Para ellos, la sedición no es ningún delito, sino la expresión de ideas políticas inofensivas. Y la malversación de dinero público con el que financiar su chantaje al Estado es solo ‘peccata minuta’ bien empleada. Desactivada la sentencia del Tribunal Supremo por el Consejo de Ministros, ahora el separatismo exige no tener que asumir siquiera la responsabilidad contable que les imputa el Tribunal de Cuentas

Demandan barra libre y que el Estado se humille mientras Sánchez nos habla de concordia y magnanimidad, como si la sociedad española fuese la culpable de un intento golpista, y los golpistas, unos caritativos defensores de ideas políticas inocuas que han sido represaliados. Nada hay más lejos de la realidad por más que Sánchez trate de blanquear todo este proceso, neutralizar al Tribunal de Cuentas, y deslegitimar a nuestras instituciones ante Europa.

En principio, y a falta de que la investigación concluya, el Tribunal ha fijado en 5.422.879,48 euros la responsabilidad contable que el Estado reclama al prófugo expresidente de la Generalitat Carles Puigdemont; al expresidente Artur Mas; a los indultados Oriol Junqueras y Raül Romeva; y a otros 37 antiguos cargos catalanes por el desvío de fondos para pagar gastos del ‘procés’ en el extranjero y su aparato de propaganda internacional.

Estas resoluciones del Tribunal de Cuentas son lo que José Luis Ábalos llamó «piedras en el camino» de la negociación con ERC. Pero dada la autonomía del Tribunal, no parece que vaya a ser todo lo magnánimo que Sánchez quiere, y está resistiendo con ejemplaridad democrática una campaña descarnada de acoso y desprestigio.

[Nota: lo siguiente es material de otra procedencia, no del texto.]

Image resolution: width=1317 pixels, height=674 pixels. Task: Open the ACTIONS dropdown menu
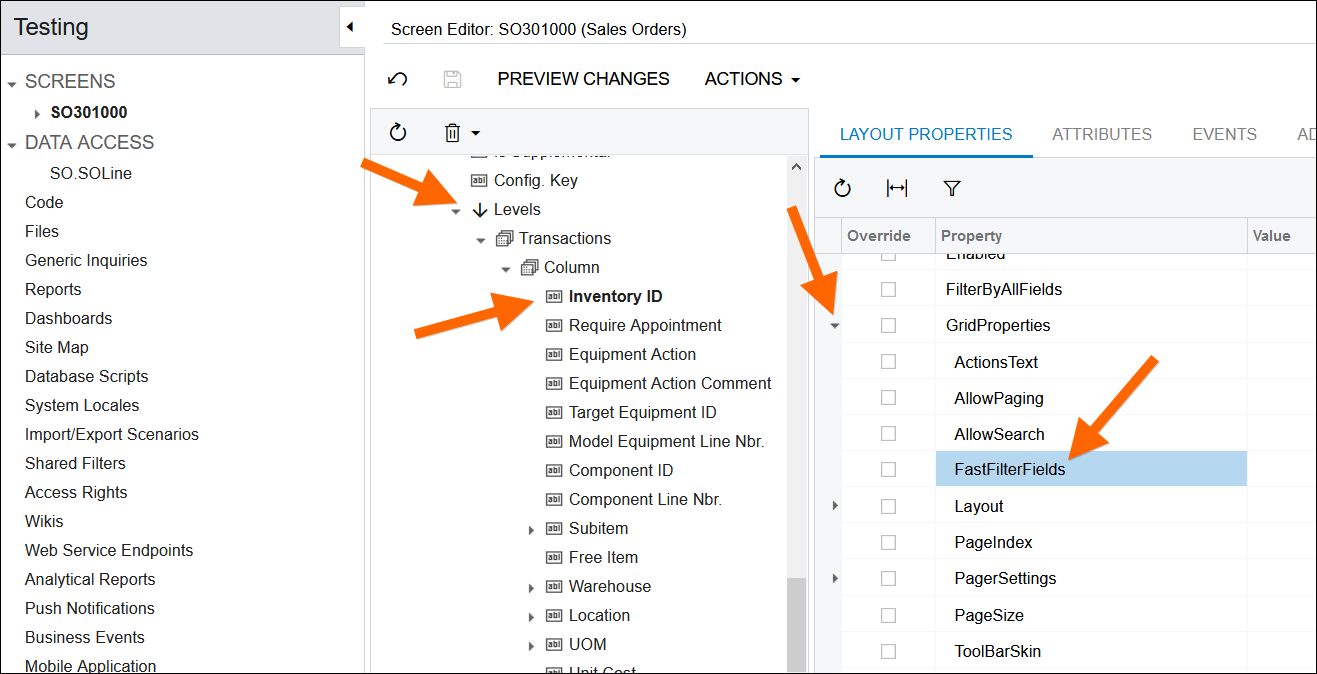point(752,79)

Por eso el Gobierno planea forzar una reforma del sistema de elección de los consejeros de cuentas a la medida del PSOE, e incluso maniatar a la Abogacía del Estado bajo la premisa de que si el Estado no reclama dinero a los malversadores, nadie estará legitimado para hacerlo.

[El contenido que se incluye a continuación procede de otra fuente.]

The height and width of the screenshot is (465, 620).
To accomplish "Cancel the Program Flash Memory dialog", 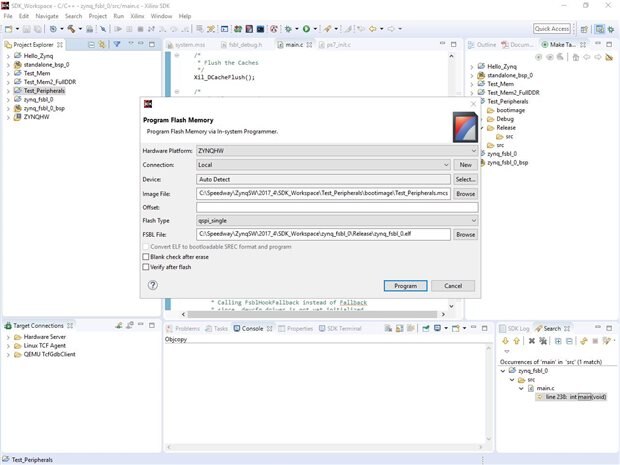I will (x=452, y=285).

Es la prefabricación de una nueva vuelta de tuerca a la impunidad. La misma, por cierto, que reclamó ayer el PNV para que el Gobierno favorezca un indulto en diferido para Carles Puigdemont, de manera que pueda regresar a España triunfante de su falso exilio, y por supuesto sin afrontar las causas pendientes pese a estar procesado desde hace más de tres años.

Lamentablemente, la reunión que este martes mantuvieron Sánchez y Pere Aragonès no puede interpretarse en ningún otro contexto que el de la exigencia de impunidad jurídica, el resarcimiento moral, y la claudicación política ante el independentismo.

Y lo grave es que Sánchez está dispuesto a concedérselo, como si el Estado tuviese alguna deuda que saldar con quienes están arrastrando a España a su mayor crisis territorial en un siglo. El Tribunal de Cuentas, como antes el Supremo o el CGPJ, no es ninguna piedra en ningún camino.

Son órganos esenciales del Estado con una función que cumplir. Las únicas piedras en el camino de todos los españoles, y de al menos la mitad de los catalanes constitucionalistas, son la Generalitat y su promesa perenne de ejercer el golpismo, ahora con la permisividad de Sánchez.